The threat to health professional ethics extends even further, Rubenstein explained. The Pentagon guidelines do not follow universally recognized standards of medical ethics to guide the conduct of the BSCTs or any other health personnel, nor do they require the BSCTs to comply with international humanitarian and human rights law endorsed or ratified by the United States, such as the Geneva Conventions or the Convention Against Torture. Instead, BSCT health professionals are authorized to engage in any interrogation-related activity that complies with “applicable” US law.

"The problem with that standard,” Rubenstein warns, “is that the Bush Administration has interpreted US law on psychological torture in a way that violates the Convention Against Torture, as was recently reported by the UN Committee Against Torture. The Administration has further denied the applicability of the Geneva Conventions to many detainees and, according to news reports, has sought to delete the most basic tenets of the Conventions from the sections of the revised Army Field Manual that govern interrogations. What’s more, the Administration has sought to undermine the enforcement of the ‘McCain Amendment,’ passed by Congress last year to reaffirm the absolute ban on cruel, inhuman and degrading treatment by all US personnel. The net result is that health personnel participation in psychological forms of torture are not prohibited by these guidelines because they do not violate the Administration’s interpretations of US law.”

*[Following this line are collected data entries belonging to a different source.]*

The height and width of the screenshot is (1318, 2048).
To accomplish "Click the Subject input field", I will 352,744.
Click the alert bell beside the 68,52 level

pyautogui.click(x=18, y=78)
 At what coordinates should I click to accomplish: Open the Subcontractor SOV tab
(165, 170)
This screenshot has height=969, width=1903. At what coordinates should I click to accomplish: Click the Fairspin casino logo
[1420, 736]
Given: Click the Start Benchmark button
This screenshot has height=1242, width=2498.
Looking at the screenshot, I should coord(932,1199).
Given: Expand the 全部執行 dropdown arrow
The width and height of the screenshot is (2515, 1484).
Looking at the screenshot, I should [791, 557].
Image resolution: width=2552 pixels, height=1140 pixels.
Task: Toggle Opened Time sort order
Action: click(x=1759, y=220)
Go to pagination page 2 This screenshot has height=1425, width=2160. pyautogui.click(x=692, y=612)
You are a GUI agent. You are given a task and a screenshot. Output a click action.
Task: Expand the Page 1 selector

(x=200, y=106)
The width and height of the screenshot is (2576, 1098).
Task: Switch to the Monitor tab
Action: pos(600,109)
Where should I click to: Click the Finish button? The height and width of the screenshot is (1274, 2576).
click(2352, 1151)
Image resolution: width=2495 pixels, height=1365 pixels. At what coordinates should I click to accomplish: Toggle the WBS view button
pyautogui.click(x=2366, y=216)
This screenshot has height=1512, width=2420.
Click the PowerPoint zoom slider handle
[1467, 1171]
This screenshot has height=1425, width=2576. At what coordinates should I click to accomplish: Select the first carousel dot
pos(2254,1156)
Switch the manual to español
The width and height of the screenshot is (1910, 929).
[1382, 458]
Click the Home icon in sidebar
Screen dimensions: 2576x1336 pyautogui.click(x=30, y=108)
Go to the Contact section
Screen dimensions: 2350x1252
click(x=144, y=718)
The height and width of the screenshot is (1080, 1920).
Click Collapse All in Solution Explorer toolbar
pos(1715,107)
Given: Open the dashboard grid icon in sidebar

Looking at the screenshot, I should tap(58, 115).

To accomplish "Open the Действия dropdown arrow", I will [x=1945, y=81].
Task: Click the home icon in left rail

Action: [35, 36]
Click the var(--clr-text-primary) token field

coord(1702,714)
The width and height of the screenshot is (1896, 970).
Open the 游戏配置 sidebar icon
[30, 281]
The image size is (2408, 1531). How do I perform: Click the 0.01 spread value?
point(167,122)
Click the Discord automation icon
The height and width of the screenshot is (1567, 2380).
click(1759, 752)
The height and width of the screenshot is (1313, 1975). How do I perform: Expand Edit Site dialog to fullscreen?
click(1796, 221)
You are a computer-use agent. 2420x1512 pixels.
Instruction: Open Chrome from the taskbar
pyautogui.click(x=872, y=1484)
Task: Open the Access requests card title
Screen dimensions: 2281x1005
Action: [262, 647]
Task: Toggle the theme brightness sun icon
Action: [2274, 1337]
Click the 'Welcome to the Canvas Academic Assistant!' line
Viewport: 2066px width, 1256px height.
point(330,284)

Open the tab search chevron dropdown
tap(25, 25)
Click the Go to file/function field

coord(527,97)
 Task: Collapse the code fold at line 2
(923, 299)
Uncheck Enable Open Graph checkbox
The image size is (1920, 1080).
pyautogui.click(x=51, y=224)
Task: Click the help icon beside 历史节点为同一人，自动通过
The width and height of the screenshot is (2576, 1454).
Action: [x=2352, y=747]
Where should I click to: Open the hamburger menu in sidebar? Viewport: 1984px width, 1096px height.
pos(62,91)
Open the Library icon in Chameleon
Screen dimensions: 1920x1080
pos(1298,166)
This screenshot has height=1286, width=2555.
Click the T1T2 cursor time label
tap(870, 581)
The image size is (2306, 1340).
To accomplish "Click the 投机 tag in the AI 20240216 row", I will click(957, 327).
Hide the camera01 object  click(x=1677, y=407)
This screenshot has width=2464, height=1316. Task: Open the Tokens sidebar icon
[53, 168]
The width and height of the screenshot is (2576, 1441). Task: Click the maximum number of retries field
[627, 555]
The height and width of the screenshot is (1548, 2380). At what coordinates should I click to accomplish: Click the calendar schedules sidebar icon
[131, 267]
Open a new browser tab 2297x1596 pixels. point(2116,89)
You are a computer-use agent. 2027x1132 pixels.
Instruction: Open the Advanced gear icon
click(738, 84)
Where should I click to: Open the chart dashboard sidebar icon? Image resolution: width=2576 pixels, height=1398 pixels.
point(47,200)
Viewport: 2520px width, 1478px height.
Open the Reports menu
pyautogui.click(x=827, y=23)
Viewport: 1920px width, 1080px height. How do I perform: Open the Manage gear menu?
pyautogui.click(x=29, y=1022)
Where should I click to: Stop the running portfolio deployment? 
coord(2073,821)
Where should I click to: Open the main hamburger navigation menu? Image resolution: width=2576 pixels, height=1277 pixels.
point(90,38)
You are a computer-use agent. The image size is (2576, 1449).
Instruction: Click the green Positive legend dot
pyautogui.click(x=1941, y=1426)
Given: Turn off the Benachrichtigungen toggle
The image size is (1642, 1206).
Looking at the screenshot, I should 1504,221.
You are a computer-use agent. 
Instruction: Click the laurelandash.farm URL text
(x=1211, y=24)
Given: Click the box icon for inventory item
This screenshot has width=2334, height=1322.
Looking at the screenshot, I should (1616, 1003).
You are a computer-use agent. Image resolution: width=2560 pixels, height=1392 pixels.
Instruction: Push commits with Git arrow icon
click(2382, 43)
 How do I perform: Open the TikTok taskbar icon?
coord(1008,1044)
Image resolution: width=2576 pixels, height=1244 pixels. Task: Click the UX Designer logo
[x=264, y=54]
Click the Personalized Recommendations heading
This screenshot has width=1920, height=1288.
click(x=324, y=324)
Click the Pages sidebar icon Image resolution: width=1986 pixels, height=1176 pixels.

The Pentagon directive also instructs health professionals to violate ethical standards regarding hunger strikes, Rubenstein added, by instructing them to force-feed detainees who protest against their conditions of confinement by denying nutrition. Earlier this year, PHR and 250 leading doctors from around the world condemned the brutal force feeding methods used by military personnel in a campaign to break the will of hunger strikers at Guantanamo Bay.

The American Medical Association has also clarified that medical ethics generally prohibit force feeding hunger strikers. In a March 10, 2006 statement, the AMA said that the Association “has shared with U.S. military officials its position on hunger strikes or feeding individuals against their will. Specifically, the AMA endorses the World Medical Association's Declaration of Tokyo, which states:

‘Where a prisoner refuses nourishment and is considered by the physician as capable of forming an unimpaired and rational judgment concerning the consequences of such a voluntary refusal of nourishment, he or she shall not be fed artificially. The decision as to the capacity of the prisoner to form such a judgment should be confirmed by at least one other independent physician.'"

"The new Pentagon directive flies in the face of these established ethical guidelines, Rubenstein said, “and open the door to painful and abusive force-feeding methods intended to discourage detainees from calling attention to inhumane conditions of confinement through this form of protest. It is beyond ironic for the Pentagon to justify its unethical force-feeding policy by claiming concern about the health and well-being of detainees.”